Shopping in Europe

NEW YORK | While European companies and banks try to forget this annus horribilis, some US financial firms are rubbing their hands: under pressure from regulators, Europeans will have to shed up to $3 trillion in assets over the next 18 months, according to Morgan Stanley. Market dislocation on this side of the Atlantic means also a great occasion for American companies to go shopping.

This month the German Commerzbank sold $300 million in real estate loans that are backed by properties to the Blackstone Group. Buyout group Kohlberg Kravis Roberts are looking for deals in Greece, Spain and Portugal. This firm is expanding his London team from two to eight people. Wells Fargo has recently acquired $3.3 billion in real estate loans from a bank in Ireland, which is trying to raise 10 billion euros after a bailout by the EU and the IMF.

“There is clearly a restructuring and shrinking of European financial institutions,” said Timothy J. Sloan, chief financial officer of Wells Fargo, quoted by The New York Times. “Many of the assets they’re shedding are in the United States. We’re keeping our eyes and ears open for the right situations.”

Experts constantly remind that investing in Europe is not without risk.

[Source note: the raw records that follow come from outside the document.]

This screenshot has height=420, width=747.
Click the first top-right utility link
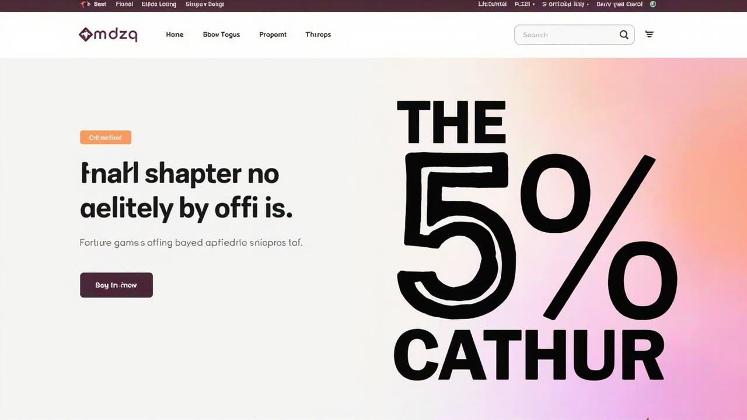(x=492, y=4)
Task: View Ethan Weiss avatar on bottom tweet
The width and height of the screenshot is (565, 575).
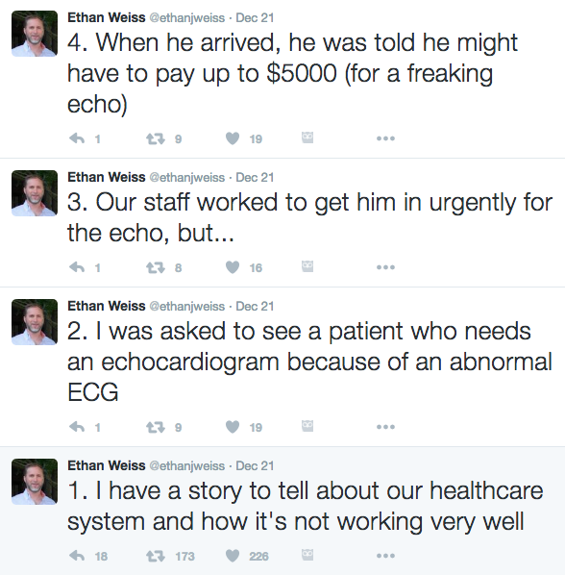Action: (35, 482)
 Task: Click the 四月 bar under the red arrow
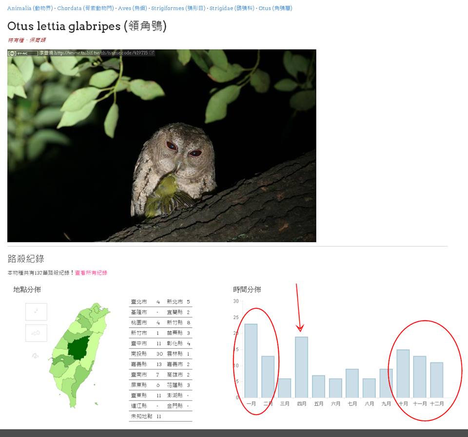301,367
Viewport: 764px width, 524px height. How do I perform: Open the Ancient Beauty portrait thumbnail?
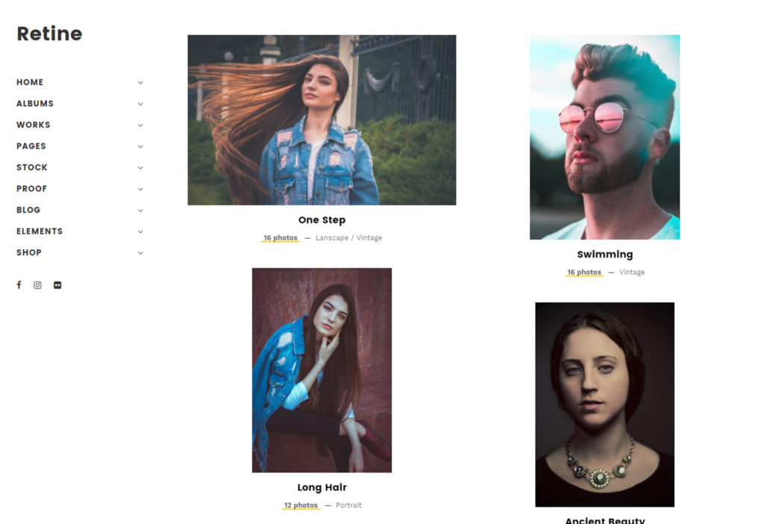pos(604,405)
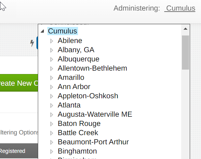The height and width of the screenshot is (159, 201).
Task: Select the Ann Arbor entry
Action: [74, 87]
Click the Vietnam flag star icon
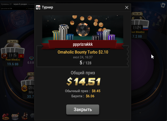 click(x=21, y=56)
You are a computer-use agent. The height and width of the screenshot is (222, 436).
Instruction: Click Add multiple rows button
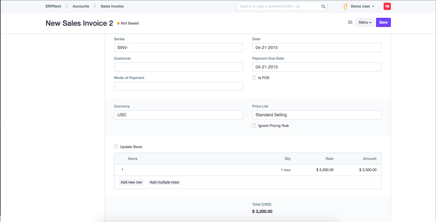click(164, 182)
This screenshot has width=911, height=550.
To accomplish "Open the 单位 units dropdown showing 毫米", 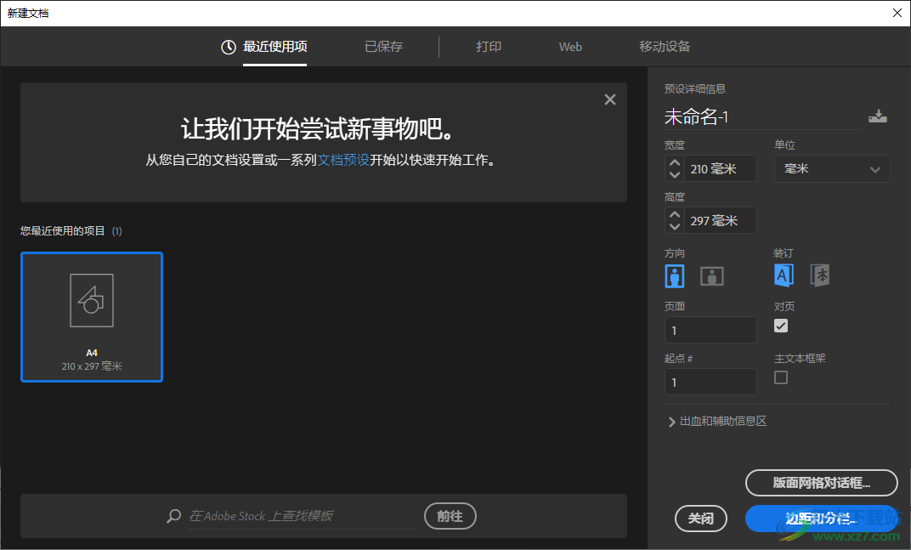I will 831,168.
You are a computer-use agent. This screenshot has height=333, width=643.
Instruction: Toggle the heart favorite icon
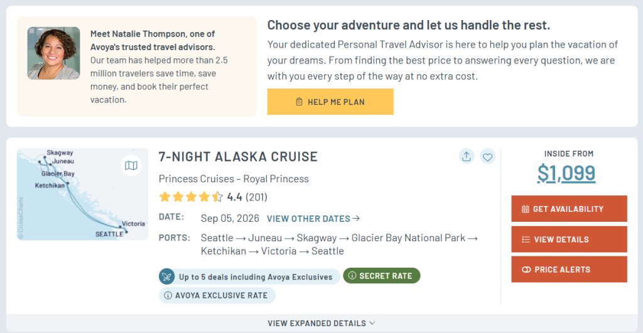pos(488,156)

“A big bet on European sovereign debt helped bring down MF Global, which went bankrupt on Oct. 31”,

states The New York Times. According to Reuters, Standard & Poor’s is expected to release its eagerly awaited verdict on debt ratings for 15 euro zone countries in January. As Barry Ritholz puts it,

“Santa, our largest trading partners in Europe are a mess. Their banks are filled with a different sort of subprime junk —the sovereign debt of overleveraged nations. Anything you can do to help them out of their jam would be appreciated. All we [investors] want for Christmas is to get back to break-even.”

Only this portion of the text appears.